Pour Amath Ndiaye, le recours au cabinet international Mazars pour un nouvel audit de la dette constitue « une remise en cause du rapport de la Cour des comptes en quelque sorte ». L’économiste rappelle que « quand la Cour des comptes émet un avis, c’est même pas un avis, c’était un jugement. Quand la cour dit son rapport, pour moi ça, j’ai dit c’est la loi ».
L’invité de Chérif Diop souligne que cette situation était initialement acceptée par tous les acteurs, y compris le FMI qui « attendait la Cour des comptes » pour certifier les chiffres après le rapport gouvernemental. « Maintenant on attend un autre rapport, c’est vraiment… comment l’expliquez-vous ? », s’interroge-t-il.
Selon l’économiste, le Fonds monétaire international « doute de la fiabilité » des chiffres, même s’il ne remet pas explicitement en cause le rapport de la Cour des comptes. « Le directeur du département Afrique à Londres a dit que nous attendons toujours les chiffres exacts du Sénégal », rapporte Amath Ndiaye.
Cette situation place le Sénégal dans une position délicate, alors que le pays a besoin d’un accord avec le FMI pour obtenir des financements moins chers et rassurer les marchés financiers.
Au-delà des questions institutionnelles, l’économiste confirme que la situation d’endettement du Sénégal est « très préoccupante ». Avec 26% des recettes fiscales consacrées au paiement des intérêts de la dette, soit plus de 1000 milliards de francs CFA, le pays dépasse largement les normes du FMI fixées entre 20 et 22%.
« Imaginez un père de famille qui gagne 100.000 francs et 25.000 à 26.000 francs, il les consacre à payer des intérêts. Qu’est-ce qu’il va faire pour la nourriture, pour le reste ? C’est pareil pour l’État », illustre le professeur.
Un appel à l’urgence
Malgré cette situation complexe, Amath Ndiaye plaide pour une accélération du processus. Il déplore « la lenteur avec laquelle le FMI traite le dossier » et estime que l’institution financière internationale « doit faire preuve de tolérance et de compréhension ».

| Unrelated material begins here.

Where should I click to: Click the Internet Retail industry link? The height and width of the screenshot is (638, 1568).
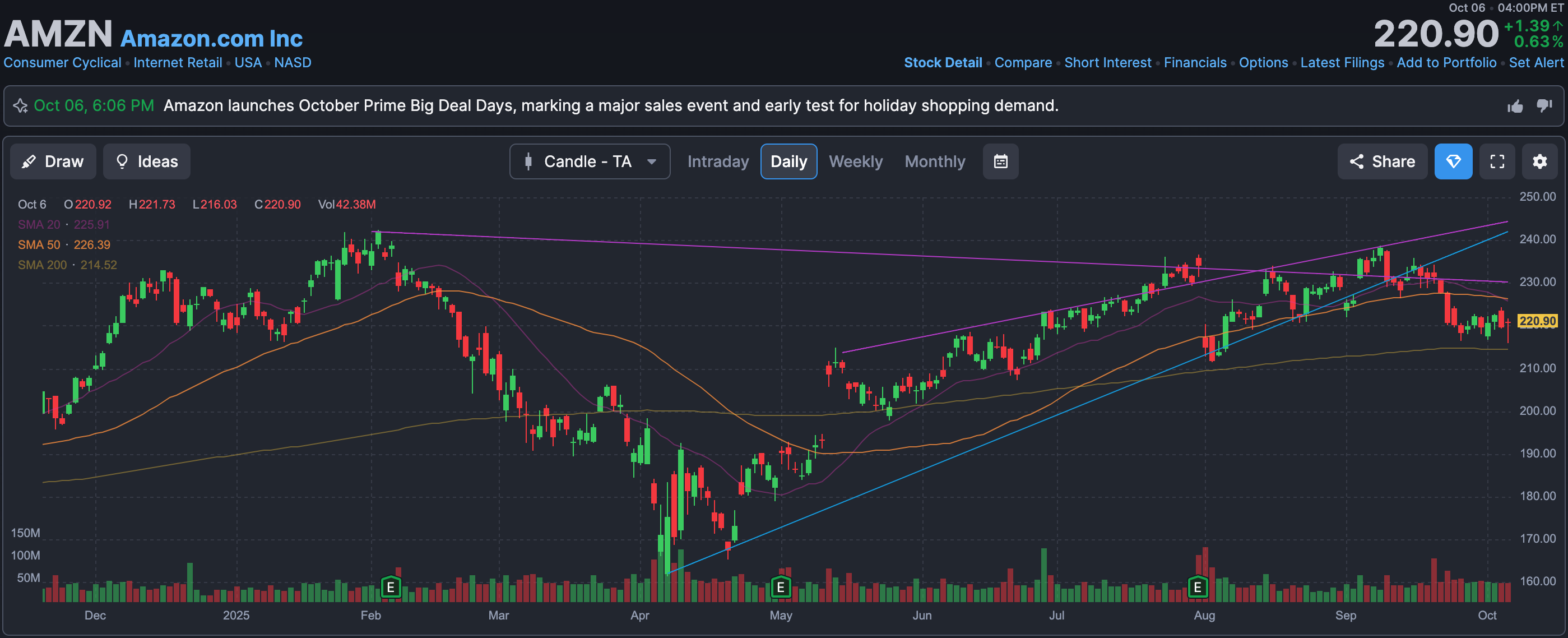point(178,63)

« Le FMI moralement n’a pas le droit de faire traîner la chose parce que le régime actuel n’est pas à 100% responsable », argumente-t-il, soulignant que l’actuel gouvernement « a hérité d’une situation inattendue ».
L’économiste suggère qu’un programme d’accord avec le FMI pourrait être mis en place « tout en essayant de rectifier les choses », sans attendre la finalisation de l’audit Mazars.
Tout en reconnaissant la nécessité de transparence réclamée par le nouveau régime, le professeur Ndiaye met en garde contre les délais que pourrait engendrer cette approche. « Prendre un arbitre international » permettra peut-être d’éviter « une lecture politique », mais « il faut aller vite » car « cela ne devrait pas être un obstacle pour démarrer un accord avec le FMI ».